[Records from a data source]
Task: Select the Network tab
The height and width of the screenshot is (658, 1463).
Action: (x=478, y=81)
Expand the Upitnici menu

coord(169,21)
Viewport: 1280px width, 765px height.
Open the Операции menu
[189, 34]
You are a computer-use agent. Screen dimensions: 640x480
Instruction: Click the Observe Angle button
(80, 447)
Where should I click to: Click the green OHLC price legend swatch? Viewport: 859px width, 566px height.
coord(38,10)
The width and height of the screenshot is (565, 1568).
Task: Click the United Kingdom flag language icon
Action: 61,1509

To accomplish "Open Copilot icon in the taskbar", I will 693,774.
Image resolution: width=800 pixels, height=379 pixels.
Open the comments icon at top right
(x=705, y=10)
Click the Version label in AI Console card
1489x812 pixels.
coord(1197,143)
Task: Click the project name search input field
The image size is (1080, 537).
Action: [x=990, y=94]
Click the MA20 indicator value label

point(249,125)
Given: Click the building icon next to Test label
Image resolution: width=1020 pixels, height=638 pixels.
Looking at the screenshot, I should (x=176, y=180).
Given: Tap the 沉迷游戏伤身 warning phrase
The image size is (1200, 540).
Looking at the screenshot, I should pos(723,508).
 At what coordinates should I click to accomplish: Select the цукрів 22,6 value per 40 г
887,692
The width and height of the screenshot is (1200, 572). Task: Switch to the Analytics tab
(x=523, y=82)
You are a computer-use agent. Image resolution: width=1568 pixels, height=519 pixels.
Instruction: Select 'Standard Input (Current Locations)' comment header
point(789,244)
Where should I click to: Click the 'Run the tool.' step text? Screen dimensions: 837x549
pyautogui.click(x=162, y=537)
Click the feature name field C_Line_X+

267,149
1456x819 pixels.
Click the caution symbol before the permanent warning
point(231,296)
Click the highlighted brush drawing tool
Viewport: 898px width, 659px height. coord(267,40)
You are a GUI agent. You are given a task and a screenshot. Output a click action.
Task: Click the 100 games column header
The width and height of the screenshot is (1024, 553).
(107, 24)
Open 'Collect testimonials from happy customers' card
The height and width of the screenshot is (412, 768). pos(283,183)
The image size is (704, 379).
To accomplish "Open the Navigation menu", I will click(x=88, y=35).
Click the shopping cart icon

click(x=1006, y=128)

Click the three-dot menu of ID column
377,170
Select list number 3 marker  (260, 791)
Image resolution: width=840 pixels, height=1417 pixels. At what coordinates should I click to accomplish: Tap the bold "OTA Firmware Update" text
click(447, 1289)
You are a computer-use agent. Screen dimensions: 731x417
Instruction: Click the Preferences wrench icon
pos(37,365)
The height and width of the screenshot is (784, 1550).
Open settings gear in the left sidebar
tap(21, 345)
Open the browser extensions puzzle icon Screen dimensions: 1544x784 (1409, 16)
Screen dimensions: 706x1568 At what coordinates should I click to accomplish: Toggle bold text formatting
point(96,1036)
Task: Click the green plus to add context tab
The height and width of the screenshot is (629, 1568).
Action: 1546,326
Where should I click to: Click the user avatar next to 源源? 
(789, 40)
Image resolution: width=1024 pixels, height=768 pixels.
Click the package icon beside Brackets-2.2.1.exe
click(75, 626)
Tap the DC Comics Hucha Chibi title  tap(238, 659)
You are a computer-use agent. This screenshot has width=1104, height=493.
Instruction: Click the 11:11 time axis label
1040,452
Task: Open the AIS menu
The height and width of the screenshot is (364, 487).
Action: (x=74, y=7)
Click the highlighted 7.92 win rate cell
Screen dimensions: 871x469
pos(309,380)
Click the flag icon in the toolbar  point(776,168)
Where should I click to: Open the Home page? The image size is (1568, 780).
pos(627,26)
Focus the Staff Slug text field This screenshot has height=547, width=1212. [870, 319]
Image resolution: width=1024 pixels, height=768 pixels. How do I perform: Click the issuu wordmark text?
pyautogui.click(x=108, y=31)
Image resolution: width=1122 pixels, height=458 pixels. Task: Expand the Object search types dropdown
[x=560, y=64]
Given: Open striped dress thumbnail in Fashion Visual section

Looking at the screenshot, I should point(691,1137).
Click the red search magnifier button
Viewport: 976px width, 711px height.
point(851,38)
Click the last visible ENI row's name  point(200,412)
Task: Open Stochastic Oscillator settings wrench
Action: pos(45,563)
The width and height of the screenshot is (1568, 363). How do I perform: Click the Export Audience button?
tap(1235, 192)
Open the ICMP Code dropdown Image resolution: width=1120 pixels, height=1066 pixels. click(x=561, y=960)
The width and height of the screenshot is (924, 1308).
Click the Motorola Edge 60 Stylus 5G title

• [ASSIGNMENT]: Set down all of the records shown above once more, exactly.

• [SOLUTION]:
Task: Select the Network tab
The height and width of the screenshot is (658, 1463).
Action: (x=478, y=81)
Expand the Upitnici menu

coord(169,21)
Viewport: 1280px width, 765px height.
Open the Операции menu
[189, 34]
You are a computer-use agent. Screen dimensions: 640x480
Instruction: Click the Observe Angle button
(80, 447)
Where should I click to: Click the green OHLC price legend swatch? Viewport: 859px width, 566px height.
coord(38,10)
The width and height of the screenshot is (565, 1568).
Task: Click the United Kingdom flag language icon
Action: 61,1509

To accomplish "Open Copilot icon in the taskbar", I will 693,774.
Image resolution: width=800 pixels, height=379 pixels.
Open the comments icon at top right
(x=705, y=10)
Click the Version label in AI Console card
1489x812 pixels.
coord(1197,143)
Task: Click the project name search input field
The image size is (1080, 537).
Action: [x=990, y=94]
Click the MA20 indicator value label

point(249,125)
Given: Click the building icon next to Test label
Image resolution: width=1020 pixels, height=638 pixels.
Looking at the screenshot, I should (x=176, y=180).
Given: Tap the 沉迷游戏伤身 warning phrase
The image size is (1200, 540).
Looking at the screenshot, I should pos(723,508).
 At what coordinates should I click to accomplish: Select the цукрів 22,6 value per 40 г
887,692
The width and height of the screenshot is (1200, 572). Task: Switch to the Analytics tab
(x=523, y=82)
You are a computer-use agent. Image resolution: width=1568 pixels, height=519 pixels.
Instruction: Select 'Standard Input (Current Locations)' comment header
point(789,244)
Where should I click to: Click the 'Run the tool.' step text? Screen dimensions: 837x549
pyautogui.click(x=162, y=537)
Click the feature name field C_Line_X+

267,149
1456x819 pixels.
Click the caution symbol before the permanent warning
point(231,296)
Click the highlighted brush drawing tool
Viewport: 898px width, 659px height. coord(267,40)
You are a GUI agent. You are given a task and a screenshot. Output a click action.
Task: Click the 100 games column header
The width and height of the screenshot is (1024, 553).
(107, 24)
Open 'Collect testimonials from happy customers' card
The height and width of the screenshot is (412, 768). pos(283,183)
The image size is (704, 379).
To accomplish "Open the Navigation menu", I will click(x=88, y=35).
Click the shopping cart icon

click(x=1006, y=128)

Click the three-dot menu of ID column
377,170
Select list number 3 marker  (260, 791)
Image resolution: width=840 pixels, height=1417 pixels. At what coordinates should I click to accomplish: Tap the bold "OTA Firmware Update" text
click(447, 1289)
You are a computer-use agent. Screen dimensions: 731x417
Instruction: Click the Preferences wrench icon
pos(37,365)
The height and width of the screenshot is (784, 1550).
Open settings gear in the left sidebar
tap(21, 345)
Open the browser extensions puzzle icon Screen dimensions: 1544x784 (1409, 16)
Screen dimensions: 706x1568 At what coordinates should I click to accomplish: Toggle bold text formatting
point(96,1036)
Task: Click the green plus to add context tab
The height and width of the screenshot is (629, 1568).
Action: 1546,326
Where should I click to: Click the user avatar next to 源源? 
(789, 40)
Image resolution: width=1024 pixels, height=768 pixels.
Click the package icon beside Brackets-2.2.1.exe
click(75, 626)
Tap the DC Comics Hucha Chibi title  tap(238, 659)
You are a computer-use agent. This screenshot has width=1104, height=493.
Instruction: Click the 11:11 time axis label
1040,452
Task: Open the AIS menu
The height and width of the screenshot is (364, 487).
Action: (x=74, y=7)
Click the highlighted 7.92 win rate cell
Screen dimensions: 871x469
pos(309,380)
Click the flag icon in the toolbar  point(776,168)
Where should I click to: Open the Home page? The image size is (1568, 780).
pos(627,26)
Focus the Staff Slug text field This screenshot has height=547, width=1212. [870, 319]
Image resolution: width=1024 pixels, height=768 pixels. How do I perform: Click the issuu wordmark text?
pyautogui.click(x=108, y=31)
Image resolution: width=1122 pixels, height=458 pixels. Task: Expand the Object search types dropdown
[x=560, y=64]
Given: Open striped dress thumbnail in Fashion Visual section

Looking at the screenshot, I should point(691,1137).
Click the red search magnifier button
Viewport: 976px width, 711px height.
point(851,38)
Click the last visible ENI row's name  point(200,412)
Task: Open Stochastic Oscillator settings wrench
Action: pos(45,563)
The width and height of the screenshot is (1568, 363). How do I perform: Click the Export Audience button?
tap(1235, 192)
Open the ICMP Code dropdown Image resolution: width=1120 pixels, height=1066 pixels. click(x=561, y=960)
The width and height of the screenshot is (924, 1308).
Click the Motorola Edge 60 Stylus 5G title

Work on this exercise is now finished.